お母様は、ジュリアだけのお母様になったのだ。
セリーヌとアラン・サルバドールの婚約は破棄された。
サルバドール子爵家は、これからまともな婚約者を見つけることは出来ないだろう。
平民だったロザンナ・キンバリーは、詐欺の罪で牢屋に入れられた。牢屋の中で、
「私は新しい健康法を教えただけ」
と、繰り返しているらしい。
そう言えば罪にならないと、言い含められていたのだろう。
二人の乗った馬車を見送った日、父が言った。
「すまなかった、セリーヌ。あんな男と婚約させていたとはな。それに……、私は、お前のこれまでの努力を無下にしていたのだな」
セリーヌは、弁護士になりたいという気持ちを父に打ち明けた。
王立学園を卒業したら、法科のある大学への進学を希望している。試験はこれからだが、セリーヌならきっと大丈夫だろう。

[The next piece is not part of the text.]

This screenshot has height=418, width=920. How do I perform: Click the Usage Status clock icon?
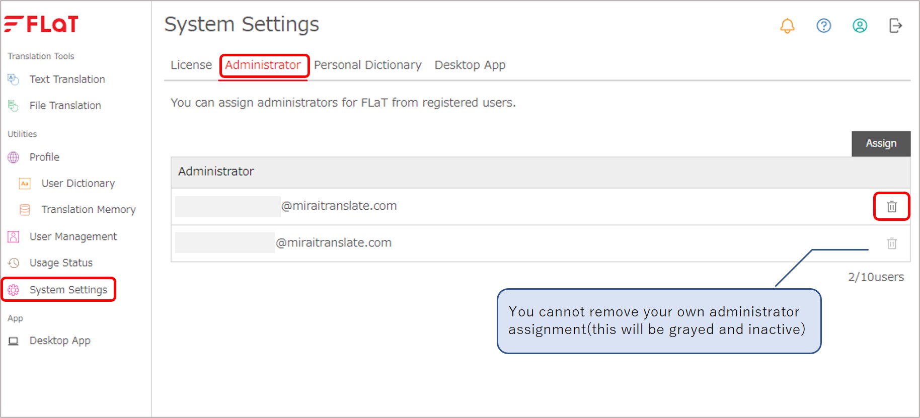point(14,263)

「それからルクス。お前にも謝らなければならない。私が何も見ていなかったせいで、お前を長い間苦しませてしまった。すまなかった」
ルクスは、許すとも許さないとも言わなかった。
母は、何人もの医者に、ルクスは低栄養状態ですぐにでも食生活を改善するべきだと言われていたらしい。
しかし、ロザンナ・キンバリーを盲目的に信じきっていた母は、ヤブ医者だと難癖をつけて次々に解雇していたようだ。
そして父は、こんな事になるまで何も気付いていなかった。私はそれを、父の最大の罪だと思う。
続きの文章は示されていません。